Bargaining Update #2 (9/24/15)

The CCFF and District bargaining teams held their second round of negotiations on Thursday, September 24, and the District brought with them their counter-proposals and their attorney.

About healthcare and benefits, the District seems to favor maintaining the level of coverage we currently have for calendar year 2016.  That’s good.  All available plans are covered.  However, the District wants to reduce coverage in 2017 and 2018.  You might recall that when the CCFF signed the 3-year agreement back in November 2012, the CCFF agreed to cap the District’s contribution.  At the time, this was a CCFF concession, reasonably, albeit reluctantly, proffered because 2012 was a bad year for the state budget, a bad year for the Cerritos College budget.  Unlike 2012, however, 2015 is a good-enough year, and 2016, 2017, and 2018 promise to be better still.  When times are bad, the CCFF has demonstrated a willingness to sacrifice.  When times are good, the District needs to show a willingness to share.  With the improving economy and comparatively small increases in healthcare, the CCFF is looking for the District to maintain its current level of healthcare and benefits not just for the next year but for the next three.  Also, the CCFF and the District continue to have differing views on what kinds of health benefits retirees and early retirees should receive.

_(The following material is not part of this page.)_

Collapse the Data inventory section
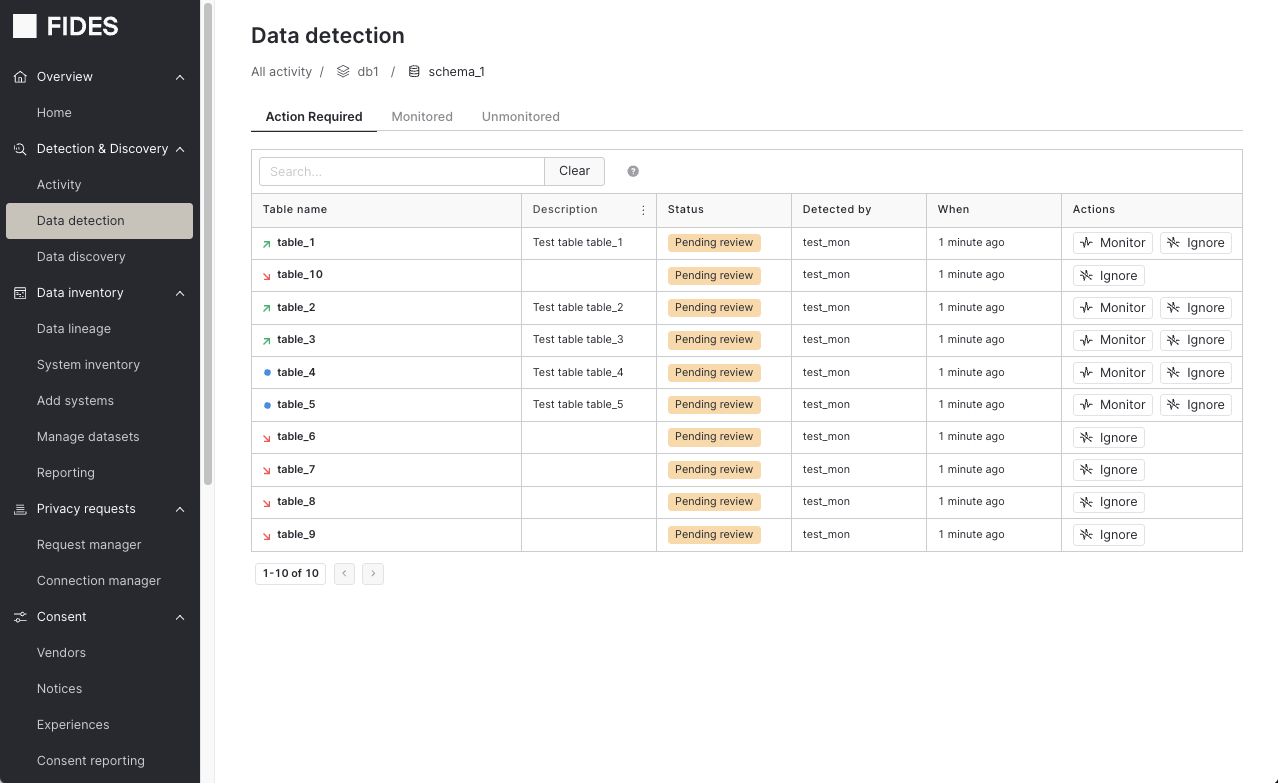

At the last bargaining session, the CCFF proposed a revised Union Rights article, which included an increased allocation of reassigned time for union activities.  Currently, the District provides the union with the equivalent of 30 lecture hours (LHE) each academic year to be used as reassigned time for union members engaged in union business, such as serving as union president or as grievance officer.  To be clear, 30 LHE is 100% of the load of one fulltime faculty member.  The union receives another 12 LHE when engaged in contract negotiations.  That’s 40% of the load of a full-time faculty member.

Bear this in mind:  when the District comes to the table, it brings the Director of Human Resources, the Vice President of Human Resources/Assistant Superintendent, the Vice President of Business Services/Assistant Superintendent, the Dean of Fine Arts, the Dean of Health Occupations, the Dean of Academic Success, the Dean of Academic Affairs, and the District’s lawyer.

The CCFF is allocated enough to bring the equivalent of one fulltime faculty member on 40% reassigned time.

While deploying one director, two vice presidents, four deans, and an attorney against a teacher on 40% reassigned time reveals the District’s spectacularly high and wonderful regard for faculty resourcefulness, 40% reassigned time for negotiations is simply insufficient for the task.  Indeed, most peer districts – those of similar size in terms of FTES and number of faculty members – provide their faculty with nearly twice as many hours in order to conduct union business.

And this accounts, in large measure, for the fact that we are currently operating under a contract that expired in 2012, which leaves faculty and managers to toggle among the outdated 2012 contract, an antiquated 2006 Faculty Handbook, and a forest of MOUs for information about working conditions.  Everyone – the District and the union – recognizes that this is a problem.  It’s the CCFF’s position that an increased allocation of reassigned time would lead to increased productivity – a full contract, perhaps.

The next bargaining session is scheduled for October 8.

P.S.  In response to the first update, a colleague asked why the CCFF was not addressing the matter of salary, and I wrote that negotiating is like eating a meal – that one can’t eat the whole meal at the first course.  Salary would be addressed later.  I was wrong.  When the CCFF and the District come to an agreement on salary, the raise will be retroactive to July 1, 2015.  So, if negotiating is like eating a meal, then it can, as one colleague pointed out, be served all on one plate – the plate of the 2015-16 fiscal year.